Freedom completely changed the lives of the former slaves. • Slaves marriages weren’t legally recognized, so as soon as the slaves found out that they were free, many chose to have official ceremonies. • Other slaves left their former plantations in search of relatives who had been sold away years earlier.
40 Acres and a Mule • Former slaves wanted the same rights as White citizens. • They wanted their own land to farm. • Sherman (Union Army General) had tried to set aside land for them in South Carolina, Georgia, and Florida, but the government later gave the land back to its former owners.
“40 Acres & a mule” • Sherman’s order required that Black families were to receive 40 acres of land and mule. • Before the land was taken away, 40,000 freedmen moved onto the land. • They did not plant crops like rice and cotton as they had during slavery, but they did plant corn and sweet potatoes. • They worked together to develop the land. • Andrew Johnson quickly reversed this order.
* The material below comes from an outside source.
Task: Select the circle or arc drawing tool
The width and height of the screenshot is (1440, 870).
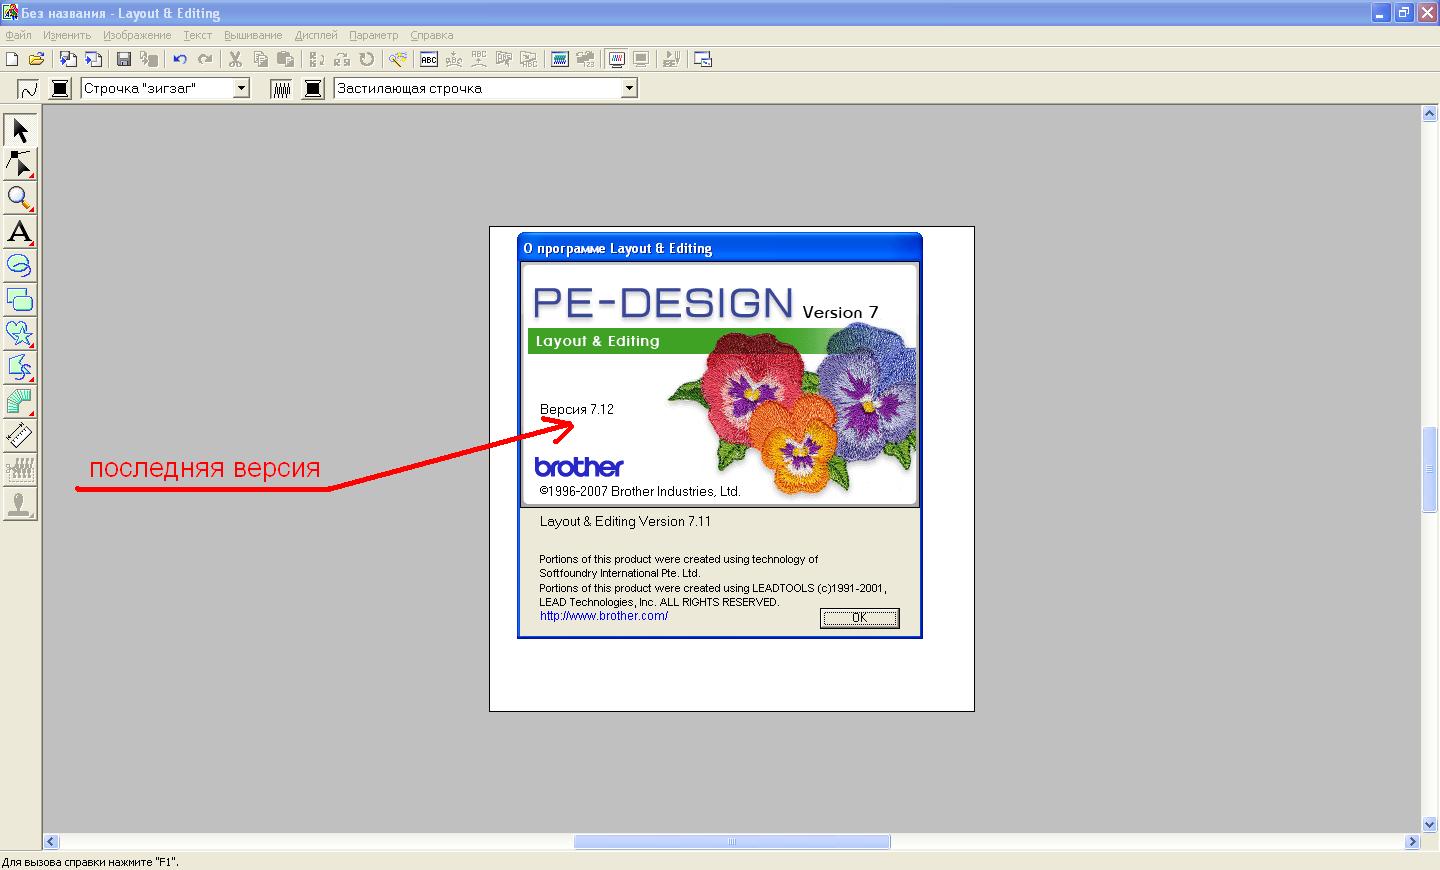Action: [20, 266]
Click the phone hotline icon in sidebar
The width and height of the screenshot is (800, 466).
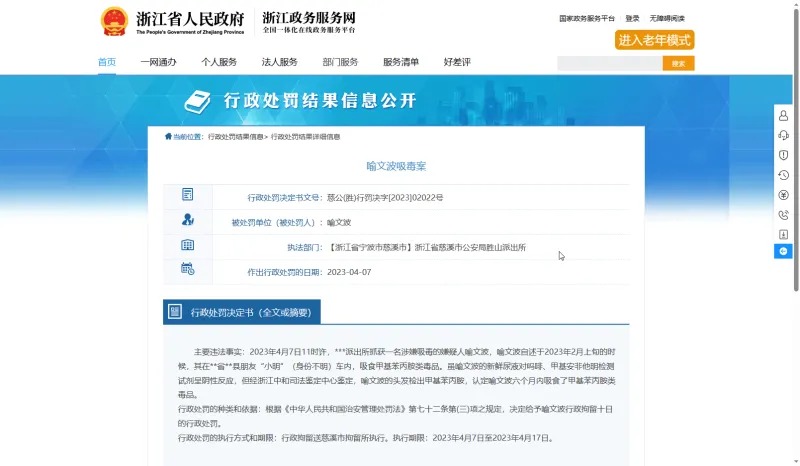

Love Conquers All • In many cases, the newly freed slaves never found their loved ones. • There are reports of some freedmen and women having walked over 600 miles in search of loved ones. • They ran ads in “negro” newspapers trying to find family members that had been sold during slavery.
Ulysses S. Grant • While people in the North loved Grant (he had been a former Union Army General), the people in the South HATED him. • The planter class and the ex-Confederates temporarily joined sides to rally against Grant. • They formed the Ku Klux Klan. Their immediate goal was to destroy the Republican Party in the South.